The girl had come to him in the medbay after the wound had been seen to and thanked him for what he had done. He couldn’t remember anymore what he had said to her, but she had seemed satisfied with it. As she had turned to go, however, she had nearly collided with the commandant himself.
Brendol Hux was not a large man, but his presence was never overlooked. For as long as his son could remember, he had worn both his hair and beard close-cropped. This despite the fact that both were thick and full if allowed to grow.
“Excuse me, commandant,” the girl had said as she scurried away from Hux’s bedside, leaving him with his father.
Their greeting was brief and matter-of-fact, superior to subordinate. Then, Brendol asked, “What drove you to put yourself in jeopardy for the sake of another cadet?”
Hux had been carefully considering his answer to that question since he had been carried into medical several hours before. If he did not provide the acceptable response, his father would wait until he gave it. This process sometimes took minutes, other times days. Brendol would give no outward signs of the answer he desired. He simply expected that it would eventually come if Hux—or anyone else for that matter—had the capacity to produce it.
There were two kinds of people in Brendol Hux’s world: commanders and soldiers.

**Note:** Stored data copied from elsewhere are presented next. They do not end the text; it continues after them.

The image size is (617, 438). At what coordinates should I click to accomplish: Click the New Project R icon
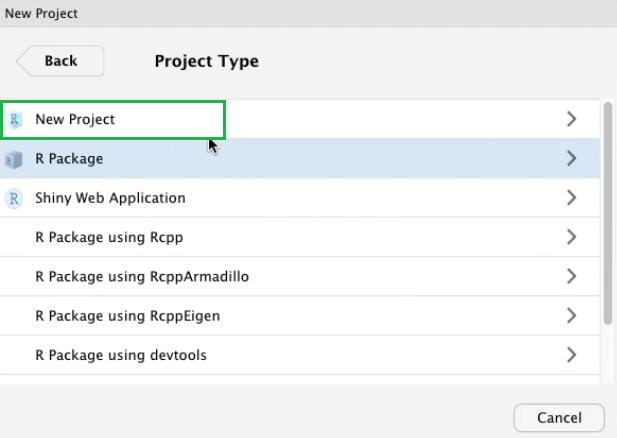click(15, 119)
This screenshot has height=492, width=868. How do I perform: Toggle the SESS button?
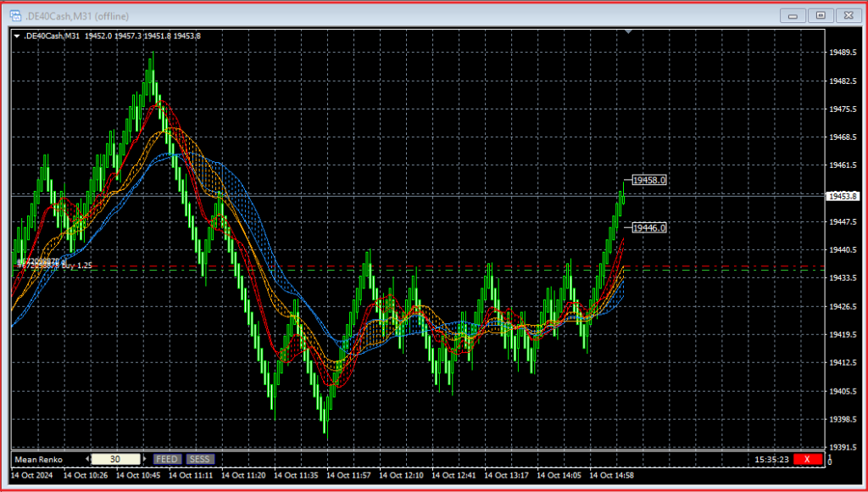pos(200,459)

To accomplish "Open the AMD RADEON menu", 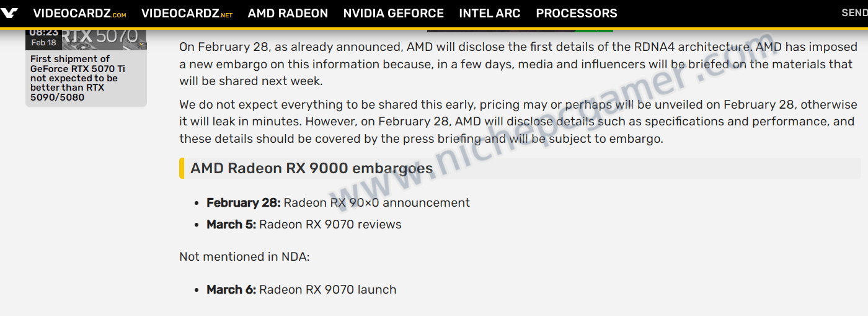I will pos(288,13).
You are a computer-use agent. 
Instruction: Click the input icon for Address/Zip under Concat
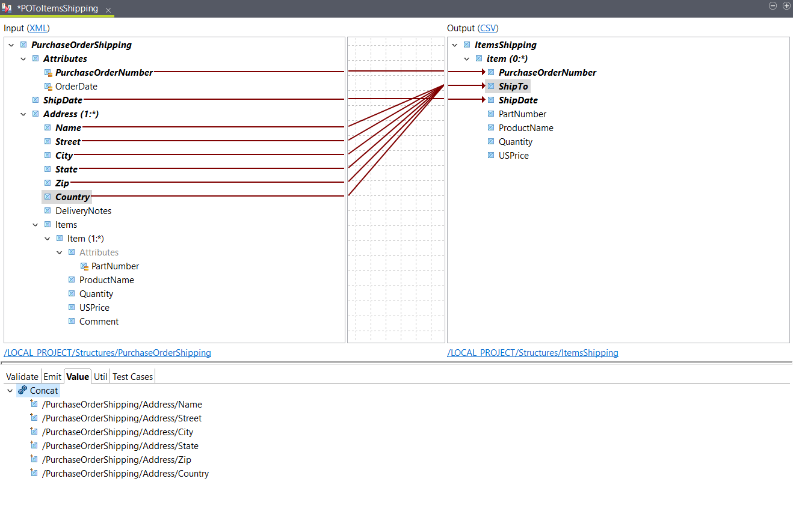[34, 459]
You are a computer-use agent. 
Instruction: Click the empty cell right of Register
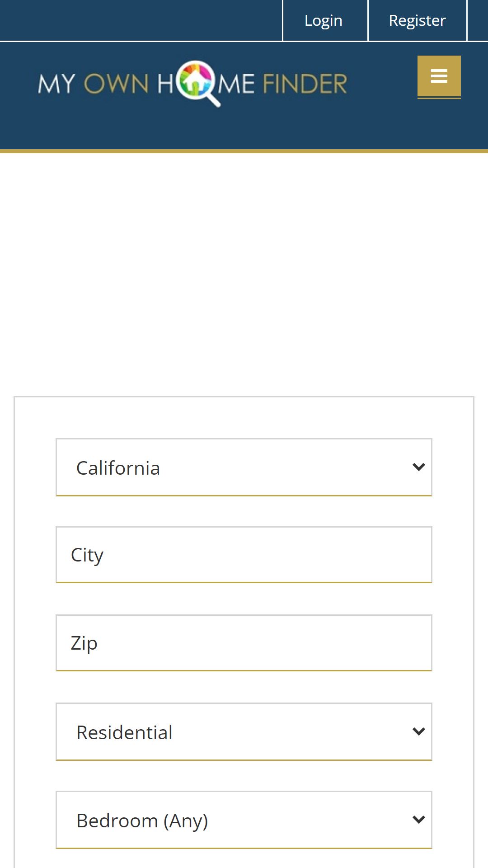[x=478, y=20]
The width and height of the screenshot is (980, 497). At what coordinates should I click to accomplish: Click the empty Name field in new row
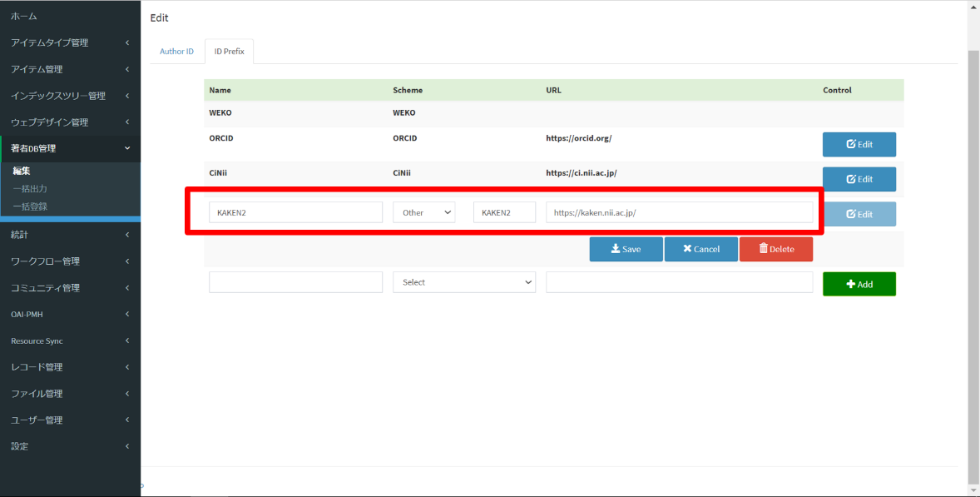click(x=295, y=282)
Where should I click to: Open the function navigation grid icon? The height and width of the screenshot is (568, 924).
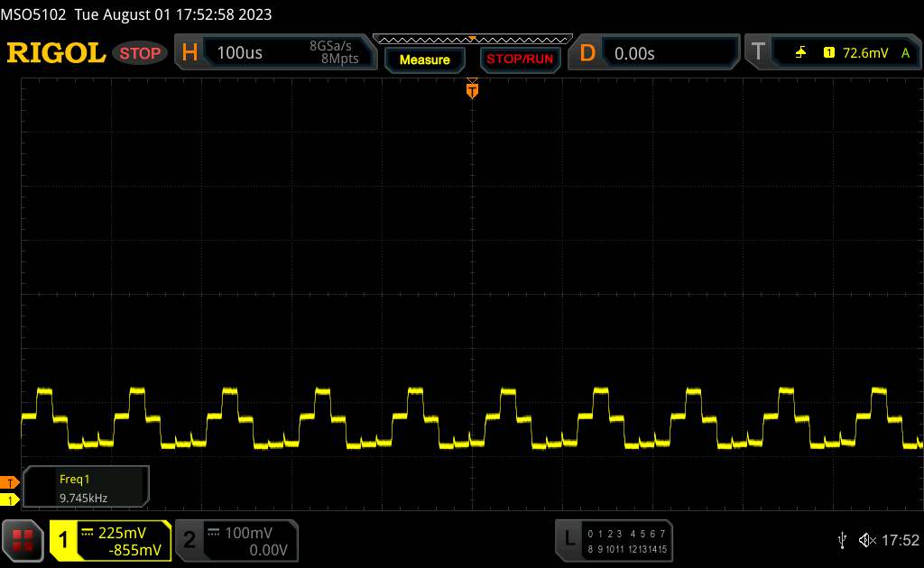(23, 540)
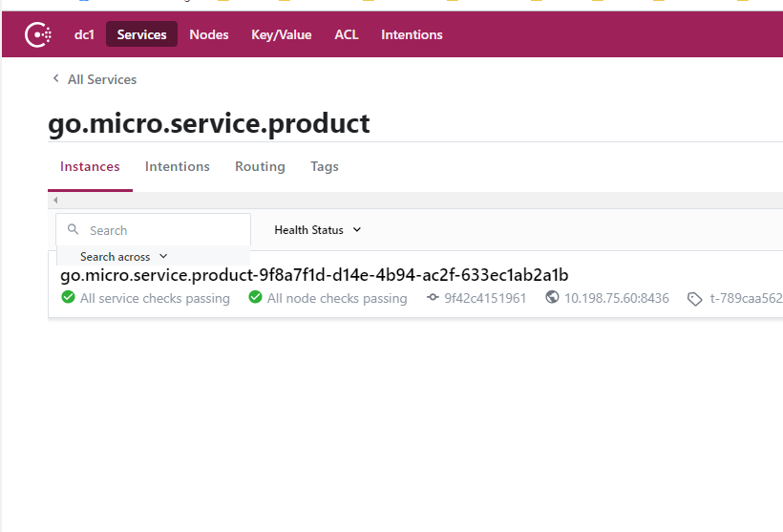Click the back chevron beside All Services
This screenshot has width=783, height=532.
[55, 79]
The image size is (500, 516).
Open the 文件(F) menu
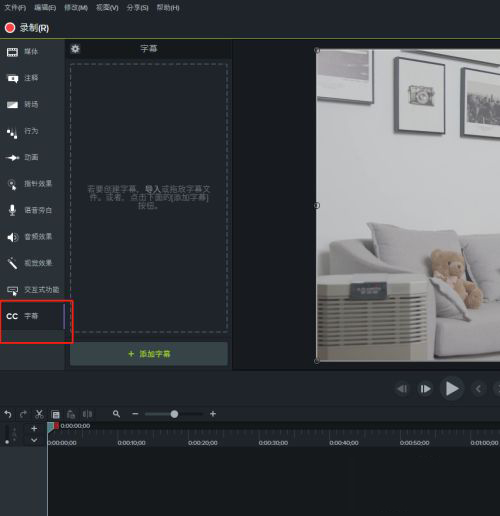tap(15, 8)
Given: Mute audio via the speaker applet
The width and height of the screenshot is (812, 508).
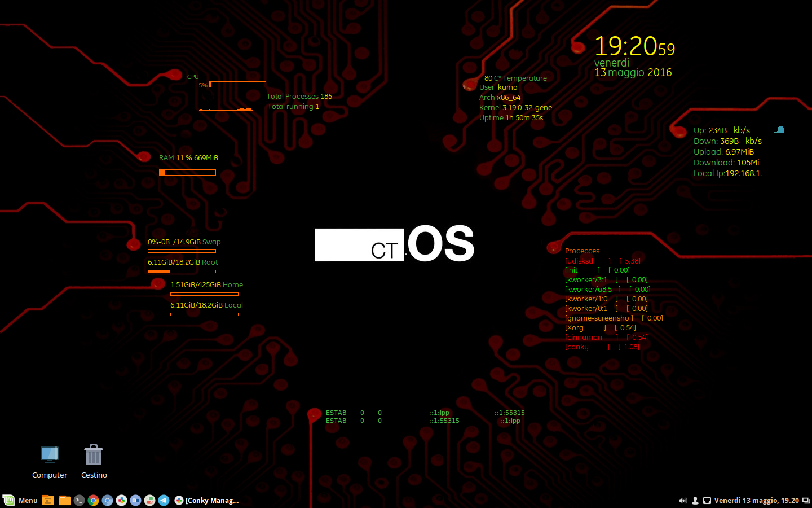Looking at the screenshot, I should (683, 500).
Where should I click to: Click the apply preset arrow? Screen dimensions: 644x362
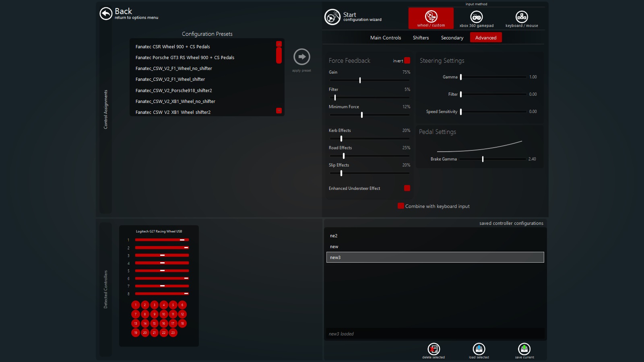301,57
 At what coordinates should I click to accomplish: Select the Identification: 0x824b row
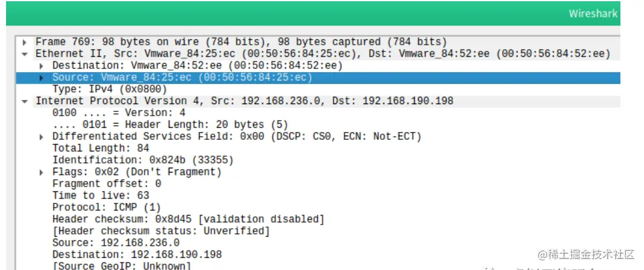(143, 160)
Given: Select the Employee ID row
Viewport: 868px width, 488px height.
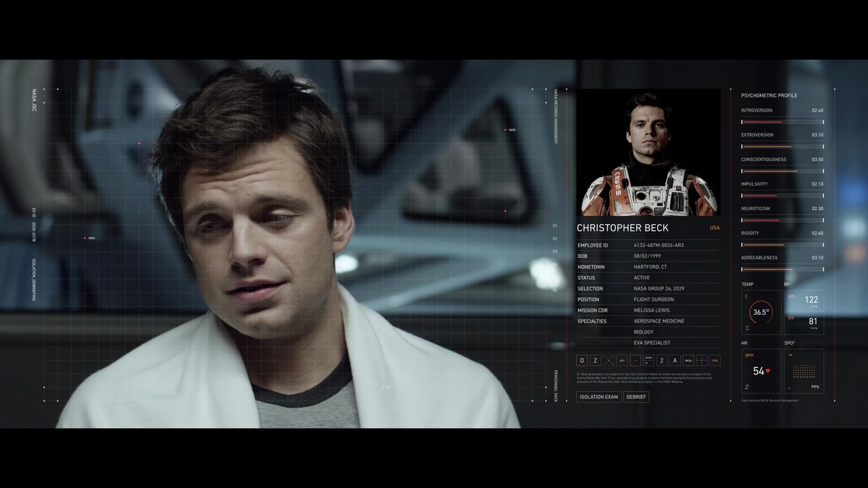Looking at the screenshot, I should pos(648,245).
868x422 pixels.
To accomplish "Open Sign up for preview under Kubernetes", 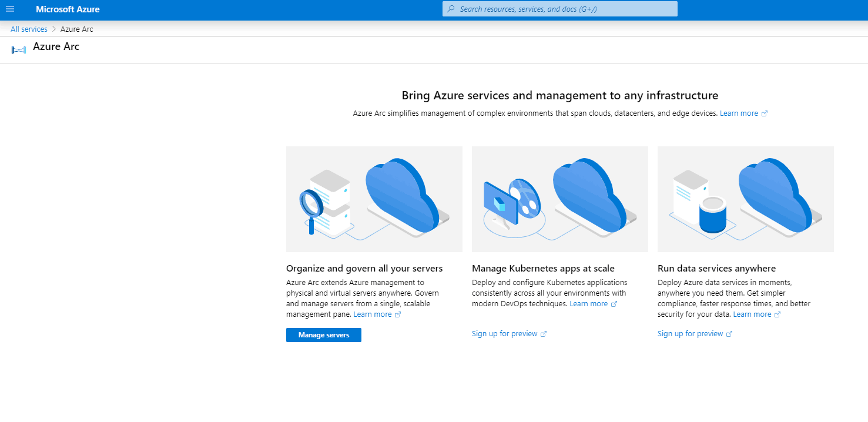I will pos(504,334).
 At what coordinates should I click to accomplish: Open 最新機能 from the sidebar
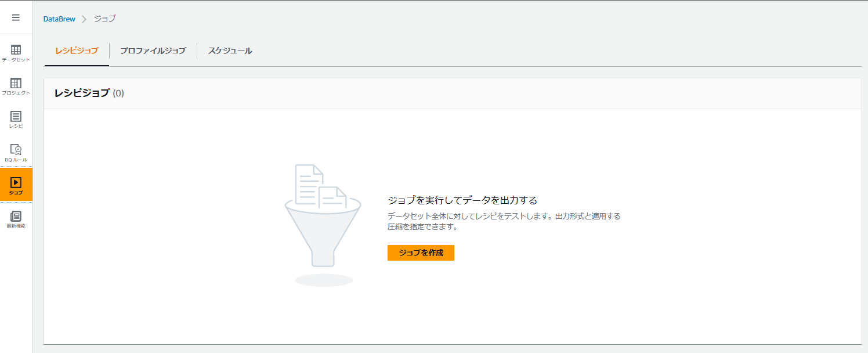pos(16,218)
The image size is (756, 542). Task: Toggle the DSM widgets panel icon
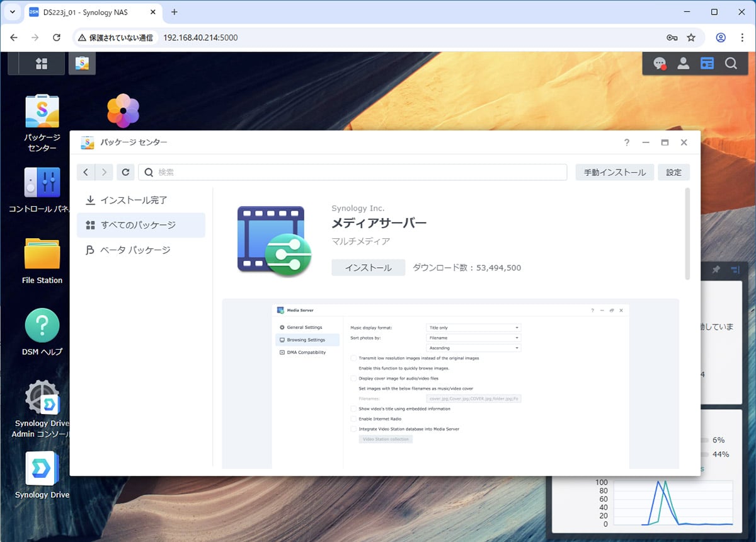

Soldiers were not required to examine strategy or study the outcomes of maneuvers. Soldiers were to take orders and follow them unconditionally. That required loyalty and commitment to a cause, but little higher reasoning. Commanders, on the other hand, had to have sharp minds and ready answers to the logic puzzles the commandant enjoyed presenting them with. Commanders were capable of providing the responses Brendol Hux deemed correct, even if after some reflection. Everyone else was a soldier.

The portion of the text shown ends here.